La menace terroriste doit-elle amener les États à restreindre ou à encadrer différemment la liberté d'expression? «Non. Au contraire, il faut réduire la portée des lois imposant des limites à l'exercice de cette liberté fondamentale.
Sinon, nous donnons raison aux assassins», croit Pierre Trudel, professeur à la Faculté de droit de l'Université de Montréal et chercheur au Centre de recherche en droit public.
Le jour même de la tuerie au siège social de l'hebdomadaire Charlie Hebdo, à Paris, le juriste publiait sur son blogue du Journal de Montréal un billet intitulé «La rectitude mène à la page vide», où une illustration du New Yorker était reproduite. Elle présentait un cadre blanc surmonté de la phrase suivante : «Please enjoy this culturally, ethnically, religiously and politically correct cartoon responsibility, thank you.» («Veuillez apprécier cette caricature respectueuse des cultures, ethnies et religions et conforme à la rectitude politique, merci.»)
Cette caricature montre que la censure «mène à l'image blanche, elle tue le débat démocratique, pouvait-on lire sous la plume du spécialiste du droit des médias. À force de répéter qu'il faut éviter de choquer, d'indisposer, de déranger lorsqu'on caricature et critique, certains chantres de l'éthique de l'information contribuent à rapetisser l'espace de la liberté d'expression [...] C'est ce que vient nous rappeler le caricaturiste du New Yorker dans ce dessin diffusé quelques heures après l'attentat de Paris.»

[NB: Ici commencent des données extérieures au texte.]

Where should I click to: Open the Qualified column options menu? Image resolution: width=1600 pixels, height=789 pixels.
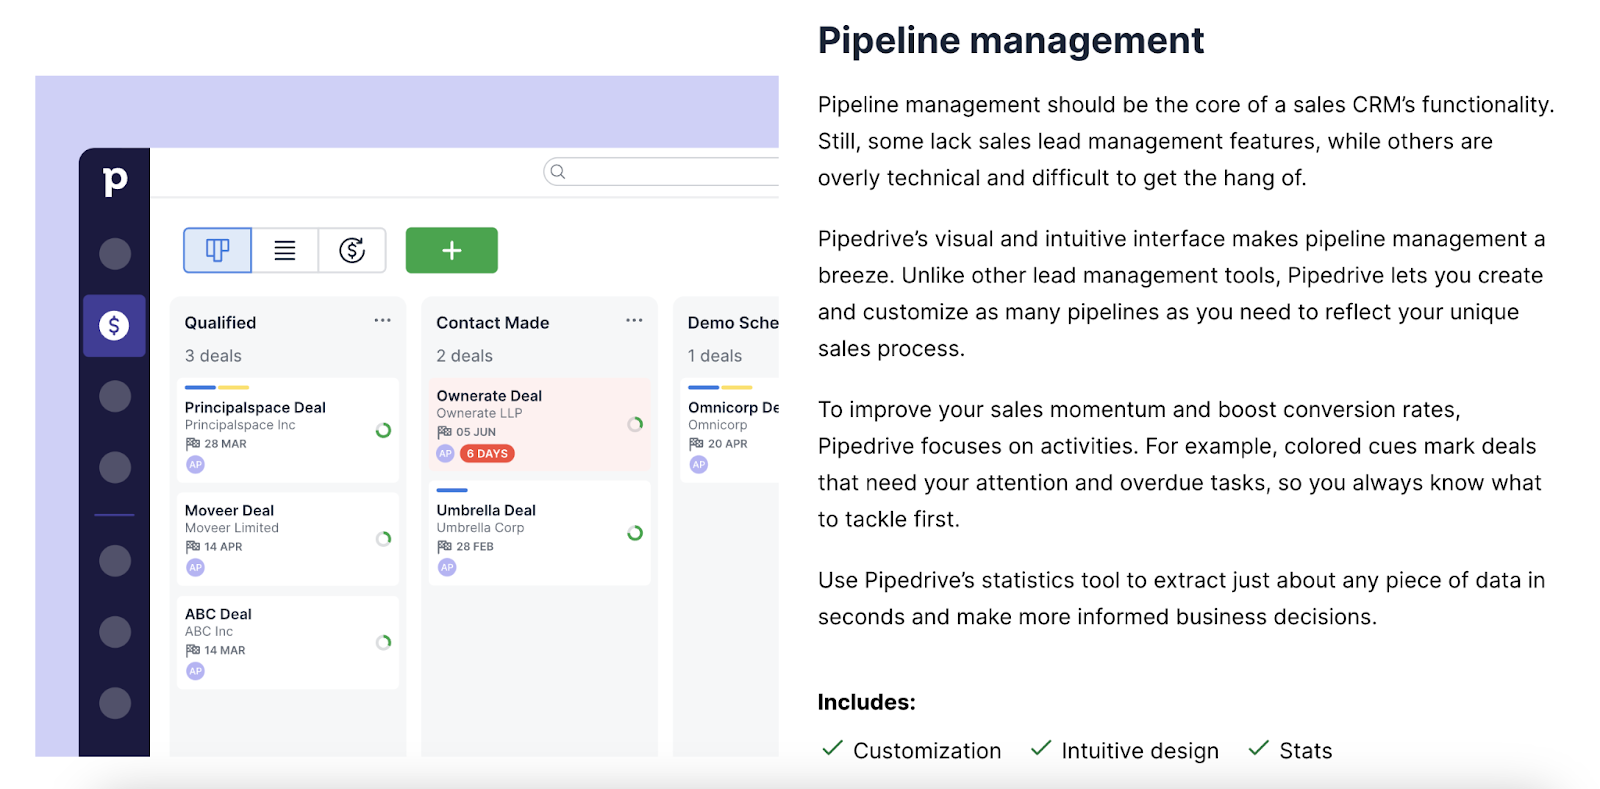[x=382, y=321]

Si on en est là aujourd'hui, c'est qu'on a trop concédé aux ennemis de la liberté d'expression, reprend-il en entrevue. «Je me souviens d'un colloque, peu après la publication des caricatures de Mahomet dans Charlie Hebdo, où plusieurs intervenants disaient qu'en censurant ces dessins on aurait évité de froisser les intégristes religieux. Si on agit de cette façon, on s'aventure sur une pente très glissante.»
Quand il a su que des gens armés avaient tiré sur les dessinateurs français, au matin du 7 janvier, il a été choqué et dégoûté, comme il l'a été lors de la tragédie de Polytechnique Montréal, en 1989, ou après avoir appris l'assassinat de 130 enfants à Peshawar, au Pakistan, en décembre dernier. «Puis je me suis demandé ce que ce geste signifiait en matière de droits fondamentaux. Or, tuer quelqu'un parce qu'il ne pense pas comme nous, c'est considérer que la liberté d'expression doit elle-même être supprimée dans un État de droit. C'est de l'obscurantisme.»
Selon le titulaire de la Chaire L. R. Wilson sur le droit des technologies de l'information et du commerce électronique, il faut résister à tout prix aux pressions des censeurs et saisir plutôt l'occasion de renforcer la liberté de parole et d'opinion. Dans plusieurs États, des lois entravant cette liberté sont en application. «Ici même, au Canada, il existe une loi interdisant le blasphème. Heureusement, elle n'est plus appliquée, mais elle existe et il serait temps qu'on la supprime!»
En plus de sa production scientifique et de ses charges d'enseignement universitaire, M. Trudel tient depuis un an un blogue sur le site du Journal de Montréal. Il y traite principalement de questions liées au monde des technologies de la communication et des médias.